> **Task brief**
In the material, swap "Dashboards" for "Reports" in the stretch from the line containing "Click the Insert" through the line containing "pos(396,24)". Write out those lines again with nothing else changed.
------ Recorded information
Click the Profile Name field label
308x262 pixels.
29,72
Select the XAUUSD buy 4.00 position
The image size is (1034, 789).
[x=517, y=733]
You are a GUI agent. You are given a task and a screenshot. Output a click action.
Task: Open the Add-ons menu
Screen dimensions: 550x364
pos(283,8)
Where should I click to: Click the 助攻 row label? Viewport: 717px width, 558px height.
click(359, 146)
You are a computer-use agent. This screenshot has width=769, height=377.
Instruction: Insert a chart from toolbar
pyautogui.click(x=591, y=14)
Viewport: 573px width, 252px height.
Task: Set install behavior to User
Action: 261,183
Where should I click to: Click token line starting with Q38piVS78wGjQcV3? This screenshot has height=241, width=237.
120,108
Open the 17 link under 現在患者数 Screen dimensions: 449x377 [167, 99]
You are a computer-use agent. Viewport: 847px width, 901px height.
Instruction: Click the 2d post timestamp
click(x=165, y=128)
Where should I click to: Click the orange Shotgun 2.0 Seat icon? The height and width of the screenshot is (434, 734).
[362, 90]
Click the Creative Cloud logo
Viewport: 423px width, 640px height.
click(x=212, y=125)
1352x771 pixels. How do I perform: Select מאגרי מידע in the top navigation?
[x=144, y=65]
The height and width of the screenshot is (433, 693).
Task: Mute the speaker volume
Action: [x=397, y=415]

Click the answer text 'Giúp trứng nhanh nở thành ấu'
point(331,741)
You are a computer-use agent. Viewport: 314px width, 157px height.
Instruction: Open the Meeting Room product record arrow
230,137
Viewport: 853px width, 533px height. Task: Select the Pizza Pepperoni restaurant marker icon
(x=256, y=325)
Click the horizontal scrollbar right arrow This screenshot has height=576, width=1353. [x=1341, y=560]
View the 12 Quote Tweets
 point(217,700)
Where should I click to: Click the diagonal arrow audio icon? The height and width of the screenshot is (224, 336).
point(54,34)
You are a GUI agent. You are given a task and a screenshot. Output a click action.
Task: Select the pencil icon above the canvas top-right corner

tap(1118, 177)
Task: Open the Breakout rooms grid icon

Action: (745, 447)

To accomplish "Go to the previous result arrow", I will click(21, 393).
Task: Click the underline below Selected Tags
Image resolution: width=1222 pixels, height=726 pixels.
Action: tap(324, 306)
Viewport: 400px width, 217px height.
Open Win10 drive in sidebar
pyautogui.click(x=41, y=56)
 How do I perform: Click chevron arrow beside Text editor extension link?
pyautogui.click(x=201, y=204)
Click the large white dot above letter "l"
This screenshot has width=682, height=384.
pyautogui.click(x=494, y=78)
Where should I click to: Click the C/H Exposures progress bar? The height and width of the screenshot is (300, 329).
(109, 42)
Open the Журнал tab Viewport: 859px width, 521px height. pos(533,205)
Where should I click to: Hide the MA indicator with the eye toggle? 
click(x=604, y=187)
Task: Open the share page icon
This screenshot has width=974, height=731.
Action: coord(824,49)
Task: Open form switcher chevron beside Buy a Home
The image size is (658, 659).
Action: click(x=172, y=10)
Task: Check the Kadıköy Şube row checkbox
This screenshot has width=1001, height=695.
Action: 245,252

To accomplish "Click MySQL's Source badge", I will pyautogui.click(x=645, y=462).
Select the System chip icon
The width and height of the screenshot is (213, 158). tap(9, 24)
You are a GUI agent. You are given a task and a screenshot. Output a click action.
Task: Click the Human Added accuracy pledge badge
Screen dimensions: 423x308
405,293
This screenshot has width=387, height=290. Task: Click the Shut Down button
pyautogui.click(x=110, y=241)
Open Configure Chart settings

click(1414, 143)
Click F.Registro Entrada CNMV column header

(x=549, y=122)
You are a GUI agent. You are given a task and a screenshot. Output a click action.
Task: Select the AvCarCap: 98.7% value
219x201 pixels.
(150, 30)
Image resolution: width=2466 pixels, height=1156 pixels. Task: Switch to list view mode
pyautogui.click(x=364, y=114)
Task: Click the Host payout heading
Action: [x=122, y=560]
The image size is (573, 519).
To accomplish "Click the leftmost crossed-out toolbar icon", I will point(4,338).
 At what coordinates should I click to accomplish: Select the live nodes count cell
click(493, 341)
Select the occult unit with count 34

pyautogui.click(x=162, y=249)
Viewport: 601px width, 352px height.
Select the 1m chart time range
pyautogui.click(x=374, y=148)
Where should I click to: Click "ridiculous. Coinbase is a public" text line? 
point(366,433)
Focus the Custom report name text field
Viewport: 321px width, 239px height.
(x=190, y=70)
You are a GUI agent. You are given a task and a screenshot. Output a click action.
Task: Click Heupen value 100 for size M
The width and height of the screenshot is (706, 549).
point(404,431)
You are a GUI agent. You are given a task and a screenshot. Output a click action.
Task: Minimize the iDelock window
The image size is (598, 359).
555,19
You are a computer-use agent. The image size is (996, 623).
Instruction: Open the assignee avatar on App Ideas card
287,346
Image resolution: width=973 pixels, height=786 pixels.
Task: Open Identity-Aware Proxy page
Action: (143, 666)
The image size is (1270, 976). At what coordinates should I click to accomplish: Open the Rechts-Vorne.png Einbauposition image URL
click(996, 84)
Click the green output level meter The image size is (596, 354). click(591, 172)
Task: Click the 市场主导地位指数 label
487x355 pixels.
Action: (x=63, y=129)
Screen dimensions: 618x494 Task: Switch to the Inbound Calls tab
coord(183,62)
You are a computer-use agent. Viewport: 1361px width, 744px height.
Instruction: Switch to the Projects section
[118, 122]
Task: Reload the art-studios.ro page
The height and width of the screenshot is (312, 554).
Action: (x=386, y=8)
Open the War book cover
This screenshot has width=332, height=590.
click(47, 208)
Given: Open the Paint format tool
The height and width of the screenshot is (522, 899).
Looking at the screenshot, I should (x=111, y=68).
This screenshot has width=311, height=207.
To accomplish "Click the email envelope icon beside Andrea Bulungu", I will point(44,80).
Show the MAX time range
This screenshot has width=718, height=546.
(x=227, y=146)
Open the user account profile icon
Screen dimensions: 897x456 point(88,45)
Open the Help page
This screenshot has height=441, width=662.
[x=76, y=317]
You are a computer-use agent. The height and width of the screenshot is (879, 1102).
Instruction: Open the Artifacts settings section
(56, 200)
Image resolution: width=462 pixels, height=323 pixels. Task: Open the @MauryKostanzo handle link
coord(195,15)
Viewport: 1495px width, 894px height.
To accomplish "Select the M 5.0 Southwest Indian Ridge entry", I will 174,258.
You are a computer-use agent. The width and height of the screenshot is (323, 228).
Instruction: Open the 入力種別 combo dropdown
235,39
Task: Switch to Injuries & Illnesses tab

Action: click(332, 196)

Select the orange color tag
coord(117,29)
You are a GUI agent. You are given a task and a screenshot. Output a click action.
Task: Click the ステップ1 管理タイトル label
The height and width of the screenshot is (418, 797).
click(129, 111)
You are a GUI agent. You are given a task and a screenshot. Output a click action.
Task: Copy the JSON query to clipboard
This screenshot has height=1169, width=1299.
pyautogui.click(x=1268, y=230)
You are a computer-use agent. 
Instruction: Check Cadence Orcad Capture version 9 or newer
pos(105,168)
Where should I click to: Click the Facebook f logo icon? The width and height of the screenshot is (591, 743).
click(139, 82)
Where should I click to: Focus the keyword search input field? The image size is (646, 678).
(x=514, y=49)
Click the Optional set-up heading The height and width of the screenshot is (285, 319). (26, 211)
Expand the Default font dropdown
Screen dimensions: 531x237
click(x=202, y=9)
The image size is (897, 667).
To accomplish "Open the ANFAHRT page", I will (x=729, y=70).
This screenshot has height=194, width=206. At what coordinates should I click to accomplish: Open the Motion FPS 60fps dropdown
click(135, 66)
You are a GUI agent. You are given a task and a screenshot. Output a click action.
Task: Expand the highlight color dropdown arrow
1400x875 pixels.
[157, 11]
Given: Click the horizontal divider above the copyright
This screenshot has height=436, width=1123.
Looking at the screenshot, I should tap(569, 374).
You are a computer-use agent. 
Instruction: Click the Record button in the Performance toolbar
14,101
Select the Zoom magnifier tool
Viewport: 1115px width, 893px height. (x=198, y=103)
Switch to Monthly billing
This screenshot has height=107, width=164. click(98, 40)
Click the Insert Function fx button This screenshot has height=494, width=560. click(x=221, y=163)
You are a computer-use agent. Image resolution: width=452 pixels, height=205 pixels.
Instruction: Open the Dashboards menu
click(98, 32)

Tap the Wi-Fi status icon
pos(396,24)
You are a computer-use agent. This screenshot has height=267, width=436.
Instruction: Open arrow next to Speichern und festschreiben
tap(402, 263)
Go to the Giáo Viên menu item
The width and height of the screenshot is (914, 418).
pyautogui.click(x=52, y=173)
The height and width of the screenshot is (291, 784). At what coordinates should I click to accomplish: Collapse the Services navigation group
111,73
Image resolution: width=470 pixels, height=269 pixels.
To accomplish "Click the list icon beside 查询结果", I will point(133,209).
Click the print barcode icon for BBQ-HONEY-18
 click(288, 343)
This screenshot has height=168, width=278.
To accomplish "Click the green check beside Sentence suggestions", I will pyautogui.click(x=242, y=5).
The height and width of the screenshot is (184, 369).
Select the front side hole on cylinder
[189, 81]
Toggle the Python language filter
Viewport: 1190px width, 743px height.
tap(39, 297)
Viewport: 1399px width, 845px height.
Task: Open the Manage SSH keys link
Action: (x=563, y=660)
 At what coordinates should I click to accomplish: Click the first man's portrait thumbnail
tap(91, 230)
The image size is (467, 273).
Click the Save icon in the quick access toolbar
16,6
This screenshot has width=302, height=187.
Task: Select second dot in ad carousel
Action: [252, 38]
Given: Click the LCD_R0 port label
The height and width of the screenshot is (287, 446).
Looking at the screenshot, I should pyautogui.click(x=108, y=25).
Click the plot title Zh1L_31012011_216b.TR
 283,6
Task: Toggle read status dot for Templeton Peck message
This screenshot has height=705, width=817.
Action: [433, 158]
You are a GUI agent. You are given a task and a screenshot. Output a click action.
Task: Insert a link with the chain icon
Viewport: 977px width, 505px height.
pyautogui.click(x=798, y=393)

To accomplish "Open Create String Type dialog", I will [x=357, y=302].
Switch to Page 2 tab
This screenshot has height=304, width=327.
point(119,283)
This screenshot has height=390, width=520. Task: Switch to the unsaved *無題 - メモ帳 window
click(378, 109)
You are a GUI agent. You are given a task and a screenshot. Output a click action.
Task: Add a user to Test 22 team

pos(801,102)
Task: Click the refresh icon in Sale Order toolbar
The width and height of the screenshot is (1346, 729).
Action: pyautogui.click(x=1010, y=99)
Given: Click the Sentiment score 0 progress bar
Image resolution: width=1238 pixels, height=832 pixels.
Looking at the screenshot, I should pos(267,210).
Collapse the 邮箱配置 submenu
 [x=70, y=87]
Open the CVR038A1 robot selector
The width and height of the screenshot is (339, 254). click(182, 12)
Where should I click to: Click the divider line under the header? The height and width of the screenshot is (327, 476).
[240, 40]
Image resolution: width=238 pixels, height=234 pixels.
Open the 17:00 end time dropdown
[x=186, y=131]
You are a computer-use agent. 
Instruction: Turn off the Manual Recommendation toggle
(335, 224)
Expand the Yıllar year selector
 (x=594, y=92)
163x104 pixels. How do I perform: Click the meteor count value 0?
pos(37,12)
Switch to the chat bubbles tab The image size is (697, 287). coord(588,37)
------------
> **Result for this task**
Click the Insert Function fx button This screenshot has height=494, width=560. click(x=221, y=163)
You are a computer-use agent. Image resolution: width=452 pixels, height=205 pixels.
Instruction: Open the Reports menu
click(98, 32)

Tap the Wi-Fi status icon
pos(396,24)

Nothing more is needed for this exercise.